Rep. Elijah Cummings, the Democratic ranking member on House Oversight Committee, released more than 200 pages of interview transcripts Tuesday afternoon after the committee’s Chairman, Rep. Darrell Issa (R), refused to do so.
Cummings is seeking to dispel any notion that targeting of Tea Party groups by the Internal Revenue Service stemmed was ordered from Washington.
Cummings released transcripts with an IRS screening group manager described as a “conservative Republican,” who said that the targeting of the Tea Party groups applying for tax-exempt status started with low-level workers in Cincinnati. The witness also said that there was no communication on the targeting with any senior IRS officials or with anyone in Washington or the Obama administration.
Democrats have posted the key portion of the transcript here, in which the manager says he initially was made aware of a case involving a Tea Party group when an agent “asked for guidance.” He agreed with the agent that there “wasn’t enough information” to determine whether the group should have a tax-exempt status, and said he elevated the issue to his “area manager.”
The manager also said an official in the exempt organisations division in Washington was “pleased with the decision to elevate this case,” but suggested there wasn’t a political role in the targeting.
“I do not believe that the screening of these cases had anything to do other than consistency and identifying issues that needed to have further development,” the manager said.

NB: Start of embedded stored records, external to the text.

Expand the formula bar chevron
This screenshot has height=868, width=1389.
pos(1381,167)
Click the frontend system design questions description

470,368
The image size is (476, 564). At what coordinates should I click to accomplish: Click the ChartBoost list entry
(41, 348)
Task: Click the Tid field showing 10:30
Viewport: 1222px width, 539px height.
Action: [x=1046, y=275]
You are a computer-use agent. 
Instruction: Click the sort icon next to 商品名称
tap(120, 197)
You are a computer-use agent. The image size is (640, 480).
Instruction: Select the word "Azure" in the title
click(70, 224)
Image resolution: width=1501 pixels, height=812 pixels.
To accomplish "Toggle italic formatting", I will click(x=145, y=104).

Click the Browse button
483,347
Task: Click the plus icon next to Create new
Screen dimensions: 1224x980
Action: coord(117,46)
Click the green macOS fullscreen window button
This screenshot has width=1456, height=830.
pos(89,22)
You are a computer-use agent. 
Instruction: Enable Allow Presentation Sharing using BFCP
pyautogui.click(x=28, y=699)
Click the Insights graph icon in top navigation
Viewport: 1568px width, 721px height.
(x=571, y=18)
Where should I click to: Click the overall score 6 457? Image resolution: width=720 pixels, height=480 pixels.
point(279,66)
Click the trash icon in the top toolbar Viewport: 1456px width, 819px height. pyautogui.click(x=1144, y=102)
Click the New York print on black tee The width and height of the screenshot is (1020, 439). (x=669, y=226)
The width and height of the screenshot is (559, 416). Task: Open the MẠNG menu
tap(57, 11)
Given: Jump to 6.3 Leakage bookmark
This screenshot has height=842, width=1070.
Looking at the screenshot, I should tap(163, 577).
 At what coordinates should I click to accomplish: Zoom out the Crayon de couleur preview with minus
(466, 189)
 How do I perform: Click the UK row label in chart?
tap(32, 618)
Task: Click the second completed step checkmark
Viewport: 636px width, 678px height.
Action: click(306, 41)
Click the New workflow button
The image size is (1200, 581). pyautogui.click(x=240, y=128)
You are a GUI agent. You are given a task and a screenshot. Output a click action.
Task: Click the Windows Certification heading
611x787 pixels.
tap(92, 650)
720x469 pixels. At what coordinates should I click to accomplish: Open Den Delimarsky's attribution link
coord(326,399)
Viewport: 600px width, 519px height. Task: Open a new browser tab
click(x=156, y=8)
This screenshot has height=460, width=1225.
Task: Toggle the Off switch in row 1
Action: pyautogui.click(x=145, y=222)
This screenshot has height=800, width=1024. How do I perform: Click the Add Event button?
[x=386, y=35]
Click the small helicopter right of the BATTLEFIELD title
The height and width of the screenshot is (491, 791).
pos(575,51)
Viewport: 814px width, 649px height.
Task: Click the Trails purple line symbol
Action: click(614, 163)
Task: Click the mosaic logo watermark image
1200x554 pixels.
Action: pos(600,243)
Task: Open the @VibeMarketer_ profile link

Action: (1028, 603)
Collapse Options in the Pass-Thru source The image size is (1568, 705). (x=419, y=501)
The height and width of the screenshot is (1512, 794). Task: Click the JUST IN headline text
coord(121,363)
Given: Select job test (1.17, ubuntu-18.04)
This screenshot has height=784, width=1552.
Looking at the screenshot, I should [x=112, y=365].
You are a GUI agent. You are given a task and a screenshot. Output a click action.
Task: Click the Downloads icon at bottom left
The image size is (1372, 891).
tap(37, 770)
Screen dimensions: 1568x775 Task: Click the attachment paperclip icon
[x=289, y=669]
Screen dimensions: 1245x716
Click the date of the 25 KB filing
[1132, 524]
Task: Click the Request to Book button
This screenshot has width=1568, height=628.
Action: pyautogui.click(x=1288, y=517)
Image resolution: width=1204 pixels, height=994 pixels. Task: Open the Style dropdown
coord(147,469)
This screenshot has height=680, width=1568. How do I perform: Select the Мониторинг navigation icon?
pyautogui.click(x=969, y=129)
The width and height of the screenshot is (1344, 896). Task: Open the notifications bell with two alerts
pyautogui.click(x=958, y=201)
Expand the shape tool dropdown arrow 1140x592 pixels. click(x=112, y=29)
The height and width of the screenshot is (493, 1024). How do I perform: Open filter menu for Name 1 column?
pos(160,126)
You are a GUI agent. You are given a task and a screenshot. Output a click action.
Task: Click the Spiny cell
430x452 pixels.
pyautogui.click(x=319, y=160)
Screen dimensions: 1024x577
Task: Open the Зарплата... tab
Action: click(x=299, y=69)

He also told the Oversight Committee that he believed no one from the White House was involved in the IRS’ screening of Tea Party groups.
From Page 141 of the transcripts:
House Oversight CommitteeThe release of the transcripts came after two weeks of back-and-forth squabbling between Cummings and Oversight Committee Chair Darrell Issa (R-Calif.), who Cummings accused of selectively releasing portions of the transcripts.
Cummings called on Issa to release the entire transcripts, which Issa said would harm the investigation. Cummings asked him for specific reasons, and demanded he respond by Monday. When Issa didn’t respond, Cummings released the entirety of the transcripts.
Issa’s office also did not respond to requests from multiple media outlets — including this one — that asked whether he would eventually release full transcripts.
“I believe releasing this transcript serves the best interest of Congress and the American people by ensuring that there is an accurate and fair picture of the management challenges facing the IRS and that recommendations for legislative reform are appropriately crafted to address the specific problems identified as a result of our oversight efforts,” Cummings said in a statement along with the release of the transcripts.
Issa immediately decried the release of the transcripts, saying he was “deeply disappointed” at Cummings’ decision. He said their release would encourage IRS officials to “navigate investigative interviews” with Congress.
“After unsuccessfully trying to convince the American people that IRS officials in Washington did not play a role in inappropriate scrutiny of Tea Party groups and declaring on national television that the case of IRS targeting was ‘solved’ and Congress should ‘move on,’ this looks like flailing,” Issa said. “Americans who think Congress should investigate IRS misconduct should be outraged by Mr. Cummings’ efforts to obstruct needed oversight.”